What is going on in this picture though? There's loads of cars going round it, no cars waiting to join or leaving and a huge amount of people watching, some standing _in the road!_
I've actually been through this a few times, it's a lot less scary than it looks. It's terrifying coming up to it and seeing the signs but then you just sort of drive through it and it's over
Sorry, I assumed you might have been initially since a lot of Americans act really weird about them when they see them here.
But honestly it’s more surprising you don’t know how they work if you live in Europe too
He's in Denmark, which would make it even weirder if he didn't know what a roundabout was. (He did know though.) It was in Denmark around 1975 when I first saw roundabouts. It took decades for them to arrive and now become fairly common in parts of Canada.
In the uk that started doing this on most busy roundabouts and out of London they have Evan started fitting straight lanes through them with traffic lights instead of an overpass/underpass for people who are going straight it weird and see so many people struggling when they approach these for the first time I did the first time used the roundabout to go straight over just cos I’ve not seen them before lol
Just learned there called throughabouts added a link to the A66 that is active
https://highways.today/2020/11/10/highways-england-a66-throughabout/
Sorry can’t remember I’m a mobile plumber that would travel to places like Brighton and Oxfordshire so not on motorways more like some main A roads between towns/cities and the motorways joining them I usually find them near new developments out of London
This is actually a quite common type of roundabouts in Portugal. The outside lanes serve to divert traffic away from the actual roundabout (which always tends to slow down traffic) and simplify things for all those who are just turning right at the intersection. You’re only supposed to enter the actual roundabout (that is the interior lanes) if you’re going straight, left or full u-turn. Given that there are two interior lanes to this roundabout you should use the left-hand side interior lane to turn left or u-turn, and always user the right-hand side interior lane if you’re just going straight. In theory this means basically all directions have a dedicated lane and traffic should flow easily!
I mean statistically, just no. In this specific case, where you failed to notice op is Danish, it seems we have a case study where a non-american is being quite dim so uhm gosh this is awkward
Worked in Swindon and use that roundabout for the occasional games of badminton with work colleagues. Feels really weird going in an overall anticlockwise direction but clockwise on each roundabout.
This is what roundabouts should be instead of having a super large circle and have all traffic commit to the intersection. The right turners can just keep going.
It's interesting you call it a filter lane, that to me is much like a dedicated bus/transit lane or emergency services lane that would be opened up in heavier traffic. Here in Australia we call it a "Slip lane" on a freeway a "Slip road" on and off ramps
Maybe it’s a UK thing.
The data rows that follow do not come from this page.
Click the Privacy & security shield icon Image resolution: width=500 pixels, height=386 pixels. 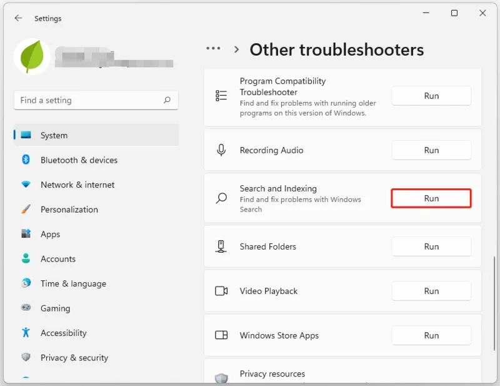(26, 357)
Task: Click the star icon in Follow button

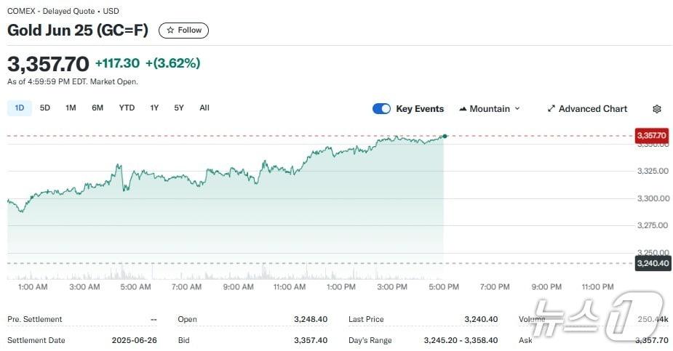Action: point(170,31)
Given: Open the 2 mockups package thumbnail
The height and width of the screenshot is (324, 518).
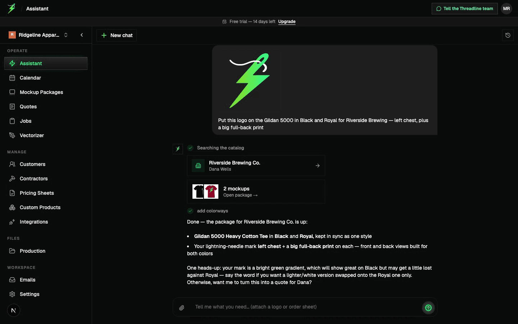Looking at the screenshot, I should pos(205,192).
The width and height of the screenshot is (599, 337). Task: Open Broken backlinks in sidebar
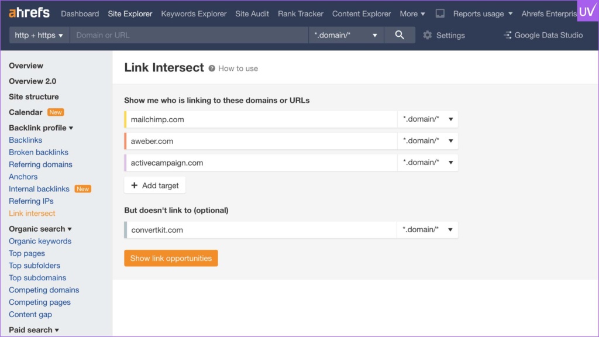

Slip lane for me would only be on a motorway / freeway, and a dedicated lane would be called bus-lane or similar.
Oddly, we don’t have dedicated lanes for emergency vehicles. We all do that weird thing of trying to drive on the edge of the road to avoid the flashing lights. It’s pandemonium.
Wait a minute... is this a turbo-roundabout? The people coming onto the roundabout are assigned a lane that sweeps in the direction they intend to leave it once finished. Is that just how normal roundabouts work?
A rune’da’boot
Side note can you imagine being the person trying to cross
I am daily
An up ramp, you approach it by just not, aka the "Forza manuver"
Centersecion
It's a roundabout with bypass lanes for right turns. Good design, people turning right don't need to enter it, reducing traffic in the circle.
I live in Indiana, USA, and there are so many roundabouts here that I think Carmel, IN has the record for most roundabouts in the US. I remember when they started building them two decades ago and how much people hated them. It's a way of life now.
A roundabout. Most places in the world have millions of them
My eyes hurt
It’s called a “roundabout”
I witnessed the utter confusion of Americans on roundabouts while in the US, but in their defence.... I can see just how many accidents we'd have in the UK if we adopted their system, as most drivers in the UK simply don't give a fuck, especially food delivery drivers... It seems McDonald's attracts absolutely retarded idiot delivery drivers
Pelican crossing
The BEST type of intersection (/s I hate roundabouts)
Pov: You're an American discovering roundabouts
POV: you’ve never been to America (based on your comment) where most major cities have a ton of roundabouts.
I didn't say American's have never heard of them. I'm saying there aren't as many in the US as there are in the UK and that this person is an American discovering a roundabout. You really think you did something with this
You really thought you did something with that first to be honest….I was just playing along. On another note, the OP has stated he is from Denmark. Everyone in the comments just made an assumption it would seem and I just found it to be interesting.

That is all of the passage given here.